Being the dead end of the paternal side of my family branch, I ended up in possession of enough family heirlooms, records, etc to start a small museum. I always wondered what in the heck would happen to all of it when I passed on.  Then it all went up in smoke in 2012...problem "solved"..


----------



## RoseRed

Gilligan said:


> Being the dead end of the paternal side of my family branch, I ended up in possession of enough family heirlooms, records, etc to start a small museum. I always wondered what in the heck would happen to all of it when I passed on.  Then it all went up in smoke in 2012...problem "solved"..


Neither my niece or my daughter want any of it.


----------



## Gilligan

RoseRed said:


> Neither my niece or my daughter want any of it.


Fortunately, I had lent a lot of the pictures and records from my grandfather's WWII service to a museum in North Carolina that was keen to get it all. That was only a year or two before the fire. I also had a bunch of records and pictures in a briefcase over in my office...still packed from a family reunion on my maternal side that was held in Alabama in 2010.  But the art...the furniture....the "stuff"...all gone.


----------



## Kyle

RoseRed said:


> Neither my niece or my daughter want any of it.

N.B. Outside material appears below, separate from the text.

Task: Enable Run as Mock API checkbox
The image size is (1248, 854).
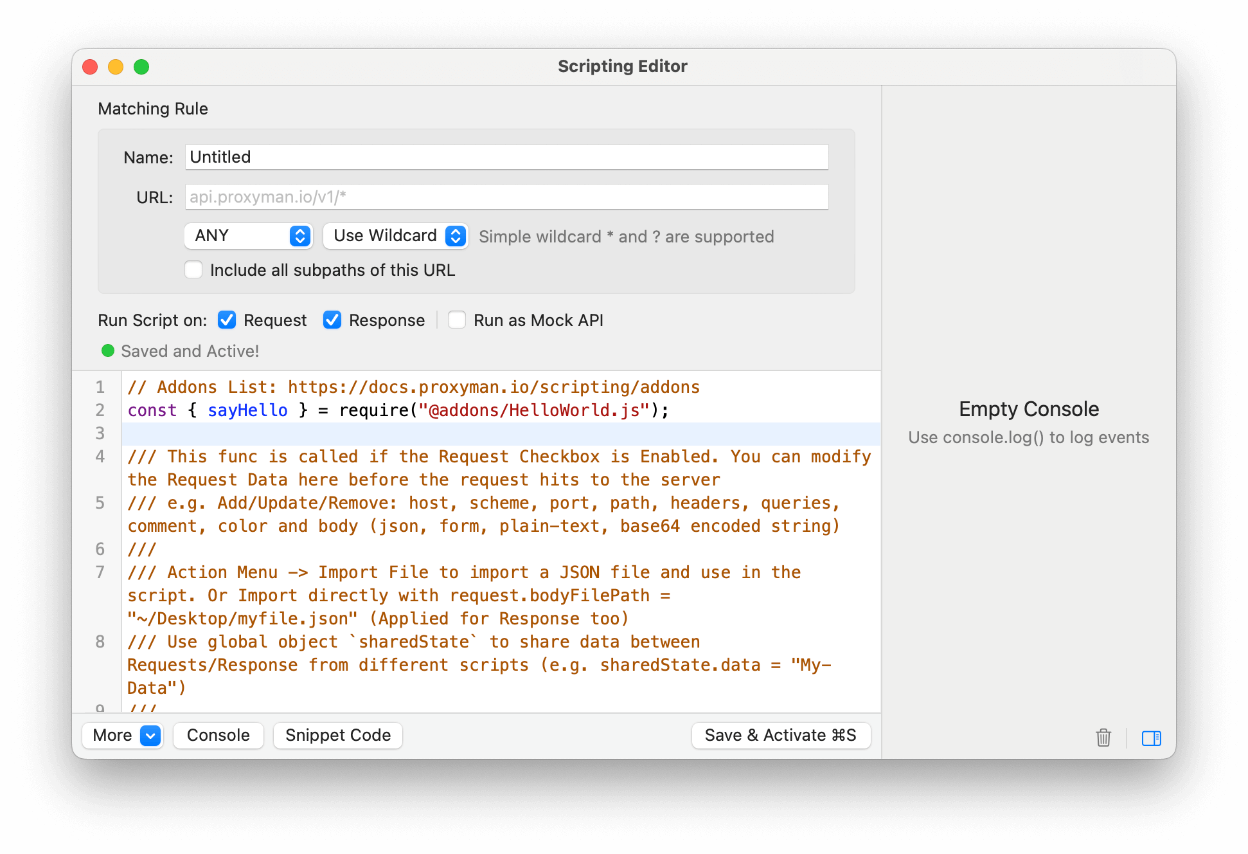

Sadly, they'll probably regret that in 20-30 years if it's gone.


----------



## Auntie Biatche'

RoseRed said:


> Neither my niece or my daughter want any of it.



They'll want it one day.  Most people don't get interested in their family legacy until well after they've started their own family.


----------



## RoseRed

Auntie Biatche' said:


> They'll want it one day.  Most people don't get interested in their family legacy until well after they've started their own family.

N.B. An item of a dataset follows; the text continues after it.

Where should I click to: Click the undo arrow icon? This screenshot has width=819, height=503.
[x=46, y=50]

I'll hang onto it for my niece.


----------



## Grumpy

Auntie Biatche' said:


> They'll want it one day.  Most people don't get interested in their family legacy until well after they've started their own family.


^that. I do have a bunch of my father's stuff..A resume he put out after his Navy stint (at Pax, mid 40s). His diploma from George Washington Law school, couple plagues, one with Jack Nicklaus, other with Sam Snead (bank that he was pres of helped sponsor the Kemper Open, I believe) and various other items. Used to swipe his biz cards ( I am a junior) and hand them out..Stopped doing that when a topless dancer I had met called his office number.

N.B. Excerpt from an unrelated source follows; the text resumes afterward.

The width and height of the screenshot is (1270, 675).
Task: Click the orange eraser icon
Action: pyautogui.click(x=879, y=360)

Biggest regret was not talking to my grandparents about their life. My maternal grandmother was a straight-laced proper lady from Boston, my maternal grandfather was a character and loved the horses(racetracks). My paternal grandmother grew up on a ranch in Kansas, my paternal grandfather (came here from Sweden when he was 3) was a ranch-hand on my grandmothers family farm. Both grandmothers were very strict and proper as far as I could see..but I did get one story from my paternal grandmother that kinda disproved my thoughts of her. I was the only relative in town when my grandfather was on his deathbed (entire family was in OC for vacation), my grandmother called me when the doctor said she should gather the family so I went over while my father/mother were driving back from OC (this was around 11pm). My grandfather died about 15 minutes after I got there, very awkward for me, hadn't dealt with that before. My grandmother was very stoic, no tears, just very sad and she started telling me about coming to DC around 1920. They had an apt on Mass Ave NW..and their neighbor was a hooker. Apparently there was a peep hole in the wall between their apts and my grandmother and grandfather would take turns watching... Never looked at my grandmother the same way ever again.


----------